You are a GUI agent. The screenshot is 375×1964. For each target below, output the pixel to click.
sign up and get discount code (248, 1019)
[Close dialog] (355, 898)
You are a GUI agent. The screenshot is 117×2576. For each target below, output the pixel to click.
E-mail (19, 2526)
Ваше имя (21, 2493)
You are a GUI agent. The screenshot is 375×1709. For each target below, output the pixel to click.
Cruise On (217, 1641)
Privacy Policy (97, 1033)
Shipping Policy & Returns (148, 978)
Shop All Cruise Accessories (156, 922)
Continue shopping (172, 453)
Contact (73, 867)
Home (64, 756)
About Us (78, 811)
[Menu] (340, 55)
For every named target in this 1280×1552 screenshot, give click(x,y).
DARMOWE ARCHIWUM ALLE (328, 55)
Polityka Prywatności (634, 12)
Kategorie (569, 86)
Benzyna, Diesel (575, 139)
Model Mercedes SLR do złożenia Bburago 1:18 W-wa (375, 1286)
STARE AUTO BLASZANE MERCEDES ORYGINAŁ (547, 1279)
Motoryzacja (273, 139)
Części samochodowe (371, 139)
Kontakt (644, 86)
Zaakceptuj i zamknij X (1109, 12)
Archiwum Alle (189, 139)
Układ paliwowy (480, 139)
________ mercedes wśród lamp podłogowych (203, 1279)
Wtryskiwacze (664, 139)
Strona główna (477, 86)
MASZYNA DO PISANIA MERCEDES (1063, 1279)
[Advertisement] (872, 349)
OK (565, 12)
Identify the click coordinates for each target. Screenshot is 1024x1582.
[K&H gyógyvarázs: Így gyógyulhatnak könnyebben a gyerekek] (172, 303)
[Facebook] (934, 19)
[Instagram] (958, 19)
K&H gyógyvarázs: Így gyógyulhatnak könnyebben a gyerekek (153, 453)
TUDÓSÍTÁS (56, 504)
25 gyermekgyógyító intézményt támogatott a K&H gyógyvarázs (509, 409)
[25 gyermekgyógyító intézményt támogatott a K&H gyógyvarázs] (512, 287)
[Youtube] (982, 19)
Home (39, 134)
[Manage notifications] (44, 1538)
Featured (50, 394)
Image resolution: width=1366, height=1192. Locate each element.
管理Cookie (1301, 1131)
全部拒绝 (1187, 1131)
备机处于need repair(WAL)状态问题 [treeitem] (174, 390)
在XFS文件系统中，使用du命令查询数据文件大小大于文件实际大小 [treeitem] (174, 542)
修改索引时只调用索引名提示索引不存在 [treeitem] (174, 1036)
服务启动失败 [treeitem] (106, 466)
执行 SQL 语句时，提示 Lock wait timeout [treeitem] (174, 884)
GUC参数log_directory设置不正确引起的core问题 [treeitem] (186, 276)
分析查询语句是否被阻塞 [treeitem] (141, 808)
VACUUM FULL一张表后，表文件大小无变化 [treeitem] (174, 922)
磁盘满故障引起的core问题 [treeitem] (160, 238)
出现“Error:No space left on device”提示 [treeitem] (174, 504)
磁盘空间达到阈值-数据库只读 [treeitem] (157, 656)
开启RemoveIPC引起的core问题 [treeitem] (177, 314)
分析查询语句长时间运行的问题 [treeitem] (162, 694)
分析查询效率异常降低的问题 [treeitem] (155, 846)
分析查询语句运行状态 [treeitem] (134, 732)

==*==

* [AIM OF THE EXERCISE]: Exactly as they appear, copy the lines of the listing above from the first through the one that contains "[treeitem] (174, 504)", and nothing more.

* [OUTPUT OF THE TASK]:
You are a GUI agent. The screenshot is 375×1964. For each target below, output the pixel to click.
sign up and get discount code (248, 1019)
[Close dialog] (355, 898)
You are a GUI agent. The screenshot is 117×2576. For each target below, output the pixel to click.
E-mail (19, 2526)
Ваше имя (21, 2493)
You are a GUI agent. The screenshot is 375×1709. For each target below, output the pixel to click.
Cruise On (217, 1641)
Privacy Policy (97, 1033)
Shipping Policy & Returns (148, 978)
Shop All Cruise Accessories (156, 922)
Continue shopping (172, 453)
Contact (73, 867)
Home (64, 756)
About Us (78, 811)
[Menu] (340, 55)
For every named target in this 1280×1552 screenshot, give click(x,y).
DARMOWE ARCHIWUM ALLE (328, 55)
Polityka Prywatności (634, 12)
Kategorie (569, 86)
Benzyna, Diesel (575, 139)
Model Mercedes SLR do złożenia Bburago 1:18 W-wa (375, 1286)
STARE AUTO BLASZANE MERCEDES ORYGINAŁ (547, 1279)
Motoryzacja (273, 139)
Części samochodowe (371, 139)
Kontakt (644, 86)
Zaakceptuj i zamknij X (1109, 12)
Archiwum Alle (189, 139)
Układ paliwowy (480, 139)
________ mercedes wśród lamp podłogowych (203, 1279)
Wtryskiwacze (664, 139)
Strona główna (477, 86)
MASZYNA DO PISANIA MERCEDES (1063, 1279)
[Advertisement] (872, 349)
OK (565, 12)
Identify the click coordinates for each target. Screenshot is 1024x1582.
[K&H gyógyvarázs: Így gyógyulhatnak könnyebben a gyerekek] (172, 303)
[Facebook] (934, 19)
[Instagram] (958, 19)
K&H gyógyvarázs: Így gyógyulhatnak könnyebben a gyerekek (153, 453)
TUDÓSÍTÁS (56, 504)
25 gyermekgyógyító intézményt támogatott a K&H gyógyvarázs (509, 409)
[25 gyermekgyógyító intézményt támogatott a K&H gyógyvarázs] (512, 287)
[Youtube] (982, 19)
Home (39, 134)
[Manage notifications] (44, 1538)
Featured (50, 394)
Image resolution: width=1366, height=1192. Locate each element.
管理Cookie (1301, 1131)
全部拒绝 (1187, 1131)
备机处于need repair(WAL)状态问题 [treeitem] (174, 390)
在XFS文件系统中，使用du命令查询数据文件大小大于文件实际大小 [treeitem] (174, 542)
修改索引时只调用索引名提示索引不存在 [treeitem] (174, 1036)
服务启动失败 [treeitem] (106, 466)
执行 SQL 语句时，提示 Lock wait timeout [treeitem] (174, 884)
GUC参数log_directory设置不正确引起的core问题 [treeitem] (186, 276)
分析查询语句是否被阻塞 [treeitem] (141, 808)
VACUUM FULL一张表后，表文件大小无变化 [treeitem] (174, 922)
磁盘满故障引起的core问题 [treeitem] (160, 238)
出现“Error:No space left on device”提示 [treeitem] (174, 504)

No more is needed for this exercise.